### Information supplied
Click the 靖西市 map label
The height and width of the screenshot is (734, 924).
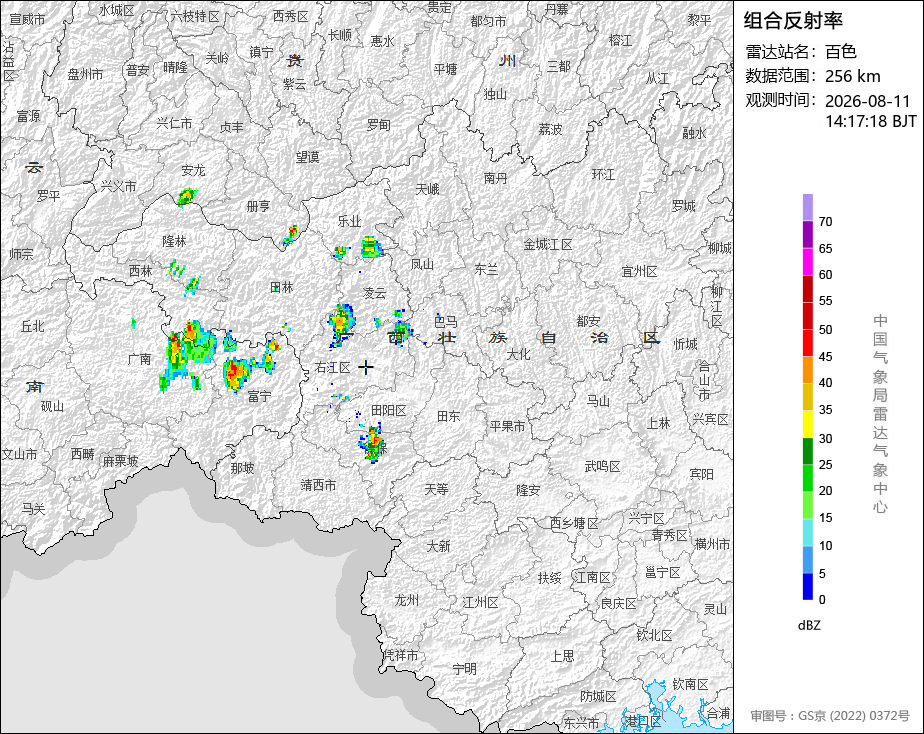point(318,485)
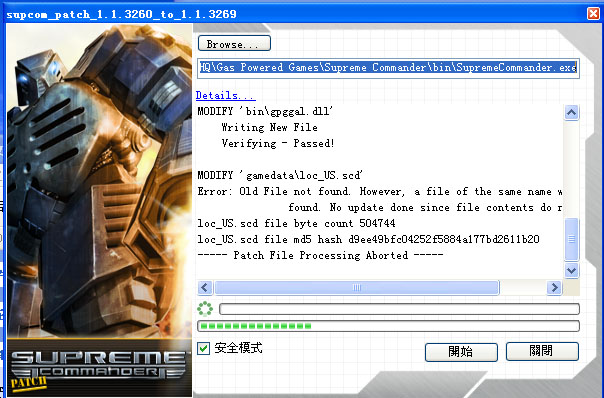Click the green overall progress bar

388,326
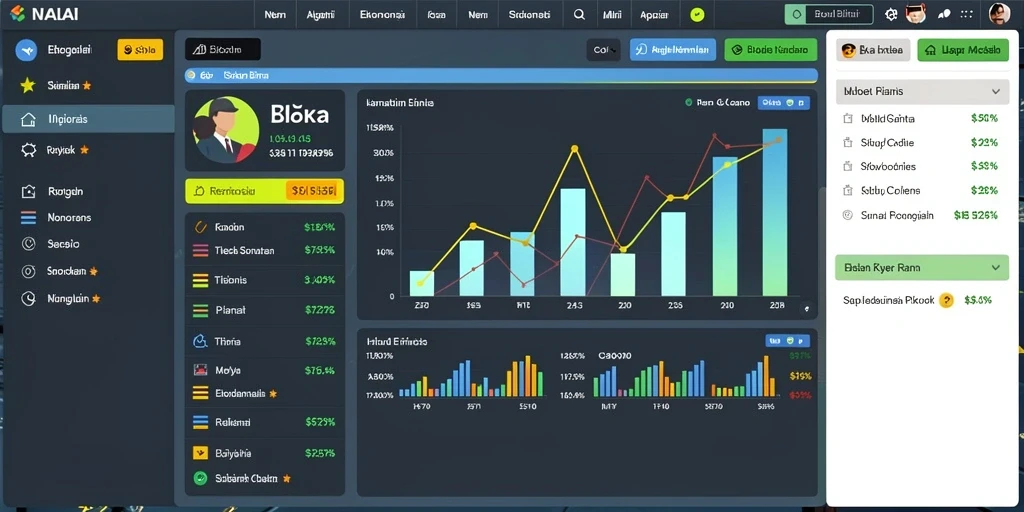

### Task details
Quote, word for word and nothing more, every line from the line with "The height and" to the end of the entries, including both ends; skip any pictures.

### Written answer
The height and width of the screenshot is (734, 924).
point(318,485)
Click the green overall progress bar

388,326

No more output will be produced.